From Rome’s debased denarius to the French assignats, from Weimar Germany—where wages were carried home in wheelbarrows—to Zimbabwe, where $100 trillion notes could barely pay for a loaf of bread, currencies have been inflated into collapse. McNaughton recalls purchasing one of these notes for only a few U.S. dollars in his twenties: a trillionaire on paper, yet unable to buy even an apple.
The pump, absurdly oversized yet fixed in bronze, becomes a monument to this recurring cycle. Inflate asks: are the lessons of history unseen or ignored? Is there space for intervention—or must we acknowledge inflation as an inescapable condition of human economies?
Catalogue Description
Inflate (2024) enlarges an ordinary air pump into a ten-foot bronze sculpture, transforming a modest tool of pressure into a monument to the cycles of inflation that recur across history. The concept emerged from McNaughton’s study of Ray Dalio’s theory of the Big Debt Cycle, his exploration of gold’s enduring role as a store of value, and his observation of contemporary conditions—trillions in deficit spending, government intervention in financial markets, and the visible rise in the cost of living.
The pump serves as an apt metaphor. Its function is to maintain form through artificial pressure, injecting air into systems that would otherwise collapse. Cast in bronze, a material of permanence and commemoration, it becomes paradoxical: a device designed for air rendered immovable. The act of inflation is here frozen into monument—at once necessary, fragile, and unsustainable.
History provides a litany of examples. The Roman Empire progressively debased its denarius until its silver content disappeared. Revolutionary France issued assignats in such volume that they quickly lost all value. In Weimar Germany, wages were carried home in wheelbarrows, the notes worth less than the paper upon which they were printed. Zimbabwe offers a more recent case: $100 trillion notes were circulated that could barely pay for a loaf of bread or cover a bus fare. McNaughton himself purchased one of these notes for only a few U.S. dollars in his twenties—momentarily a trillionaire on paper, yet unable to buy even an apple. The experience became one of his earliest real-world lessons in inflation and the erosion of purchasing power. Argentina and Venezuela, likewise, have endured repeated episodes of currency destruction through uncontrolled inflation. Each follows the same logic: credit expands, debt accumulates, money is created to sustain confidence, and value dissolves.

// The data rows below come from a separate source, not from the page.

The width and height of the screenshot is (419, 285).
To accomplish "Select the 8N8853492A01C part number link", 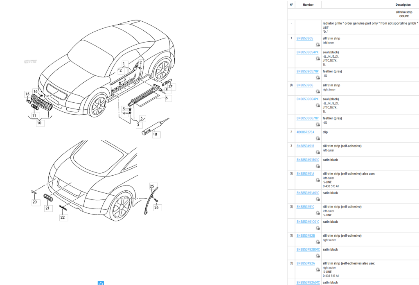I will click(308, 283).
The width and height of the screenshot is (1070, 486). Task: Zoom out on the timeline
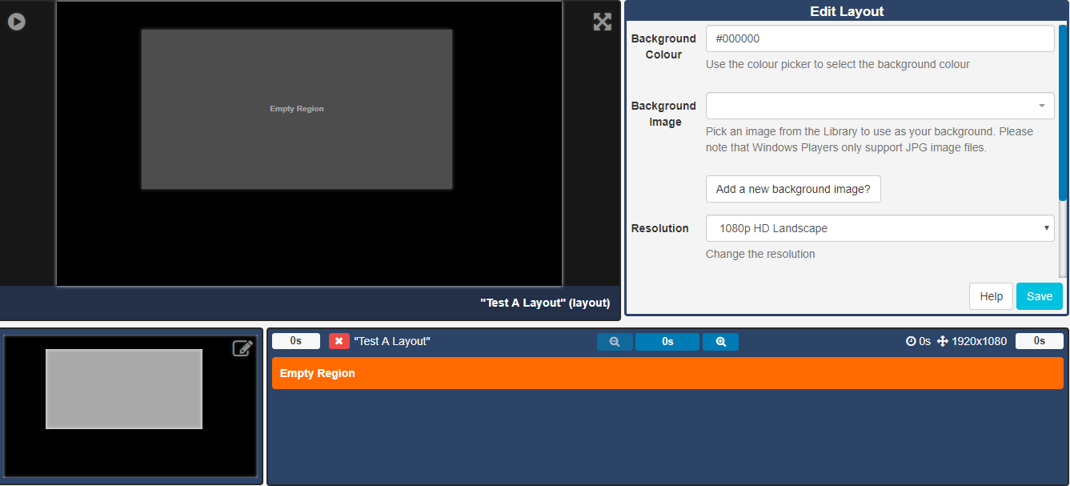coord(614,340)
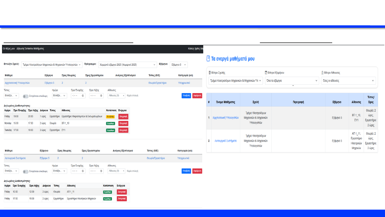385x217 pixels.
Task: Expand the "Όλα τα εξάμηνα" semester filter
Action: [x=292, y=81]
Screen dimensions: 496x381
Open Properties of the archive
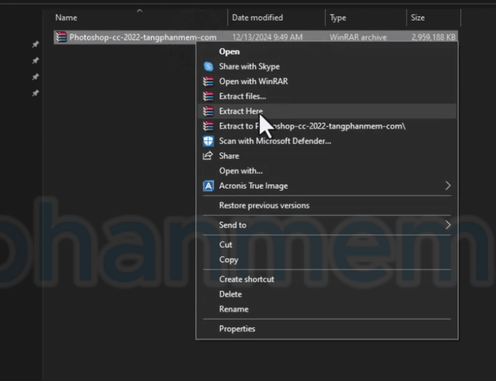[237, 329]
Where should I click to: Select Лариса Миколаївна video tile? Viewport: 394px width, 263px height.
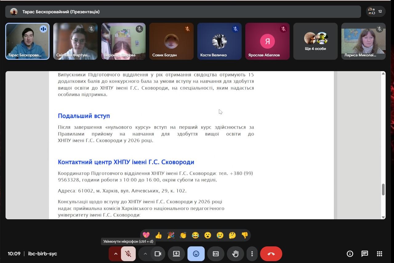363,41
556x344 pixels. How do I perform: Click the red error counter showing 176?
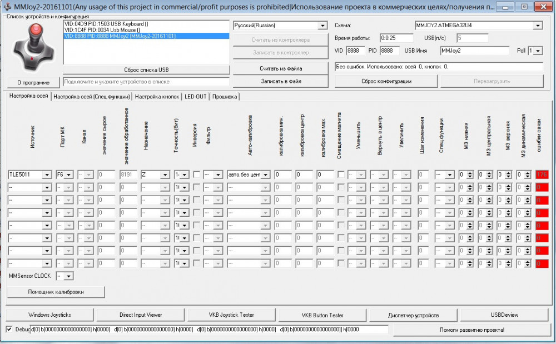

Contemporary societies continue along this trajectory. The 2008 subprime mortgage crisis saw governments intervene with sweeping bank bailouts and liquidity programs. During the pandemic, trillions in deficit-financed stimulus were injected into global markets to stave off collapse. These actions may have stabilized markets in the short term, but they echo the familiar rhythm of expansion, devaluation, and eventual contraction. As Ray Dalio observes, history does not repeat, but it rhymes.
By monumentalizing the pump, McNaughton renders visible what is typically unseen: the constant act of propping up entire economies by inflating them with manufactured value. Enlarged to a scale beyond human use and fixed in bronze, Inflate transforms a banal object into a solemn emblem of an enduring pattern.
The work ultimately poses questions that extend across time: Are the lessons of history unseen, or simply ignored? Is there space for intervention—or must we acknowledge inflation as an inescapable condition of human economies?